There’s no ignoring Dax when he goes full Special Forces. He might be blind now, forced out of the army by his time in Hell, but he’ll always be a soldier. So I try, wheezing a little at first, then managing a deeper breath, then another.
“Sorry,” I manage.
“Fuck that. You don’t have to apologize for somethin’ you can’t control.” Once he’s back in his chair, he swivels it to stare out the window and sighs. “You know why we chose this office building? This floor?”
“What?” The sudden shift in the conversation confuses me, and I reach for my coffee, needing the jolt of caffeine to steady me.
“Me and Ford. When we started Second Sight, we worked out of Ford’s apartment for a month. But the two of us stuck in a studio for eight hours a day?” He chuckles, his back still to me. “We almost killed each other a couple of times.”
He falls silent for a moment, and I don’t want to hear the voices of my captors again in my memories, so I ask, “Why this building?”
“Because of the sun. This office, right here. This…view.” Dax takes off his glasses and sets them on the desk behind him.
“A blind man chose this office because of the view?”
He turns to me, emotion written all over his face. Pain. Fear. Fifteen months of memories he’ll never be rid of. “Yep. I needed to feel the sun. Every day I could.” His eyes, forever a cloudy blue, shine just a little as he pinches the bridge of his nose. “It was a little over a year after Ry got me out of there.” With a shake of his head, he spins his chair again and presses his hand to the glass. “Have I ever told you what I…see?”
“No.”
“Light. Dark. If a color is really bright, I can sometimes pick it up. Evianna has this red dress…” The corner of his mouth turns up slightly. “In Hell, it was dark. All the fucking time. They tacked blankets over the bars. Blindfolded us whenever they took us out of the cells. Hoods over our heads if they wanted to waterboard us or throw us down in the pit.”

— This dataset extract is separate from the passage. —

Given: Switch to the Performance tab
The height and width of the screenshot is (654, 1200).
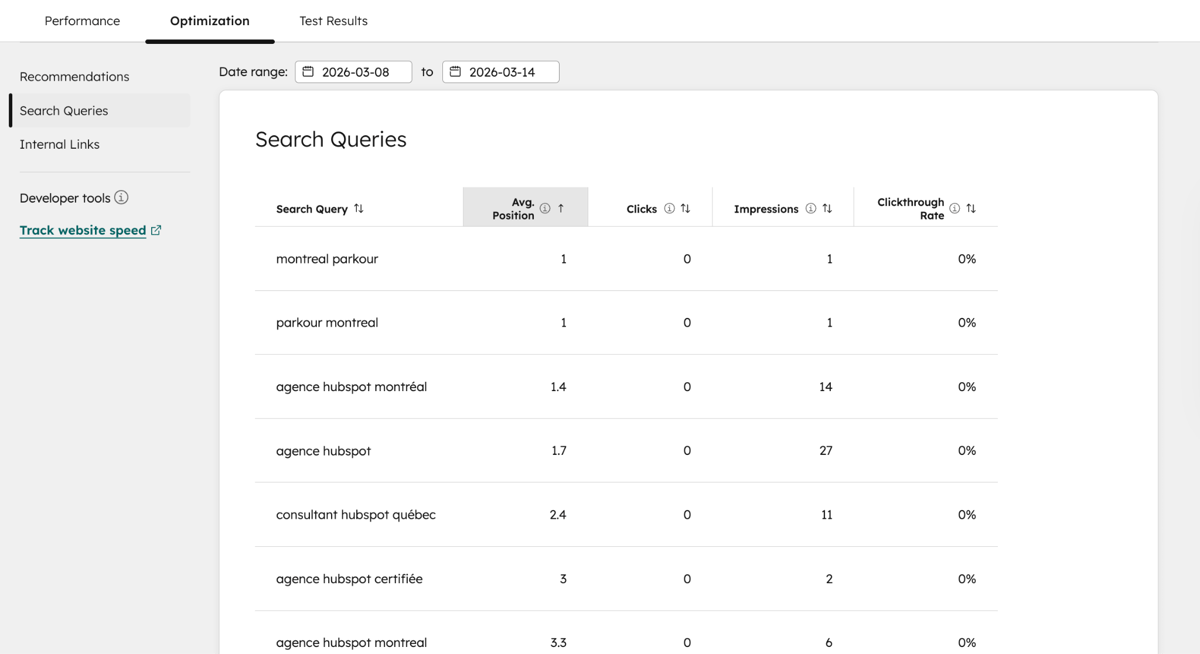Looking at the screenshot, I should 82,21.
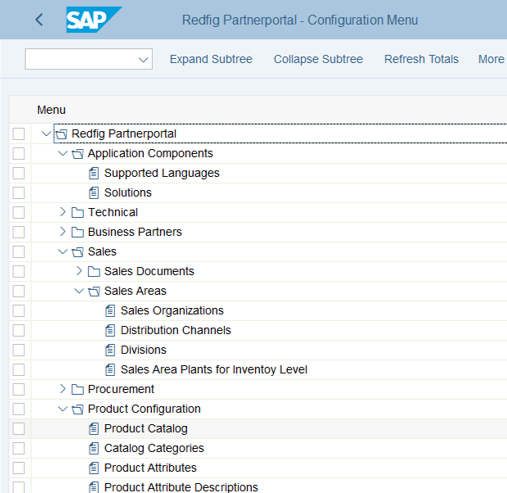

His voice turns rough, and now both of his hands are on the window. “It was night when Ry pulled me out of there. And I was mostly out of it for the flight to the hospital in Germany. They wouldn’t let me outside for two weeks. Surgery on my leg, then my eyes. But there was a window we passed every time they took me for another X-ray. I annoyed the shit out of the orderly. Made him stop every fuckin’ time so I could put my hand on the glass and feel the sun. That’s why I picked this office. Why I walk almost everywhere, even in winter. Because I need to be outside every single day I can.”
This time, the silence doesn’t send me back to the same dark place. All I can think about is how Dax came back from fifteen months of torture, darkness, and despair, and now…he’s strong enough to share his pain with me.
“It was never dark in The Crypt,” I say quietly. “The lights…were so strong, they hurt.”
Dax swivels around, picks up his coffee, and settles back in his chair. Maybe…I can tell him the rest. And maybe…I’ll find a little bit more of myself when I do.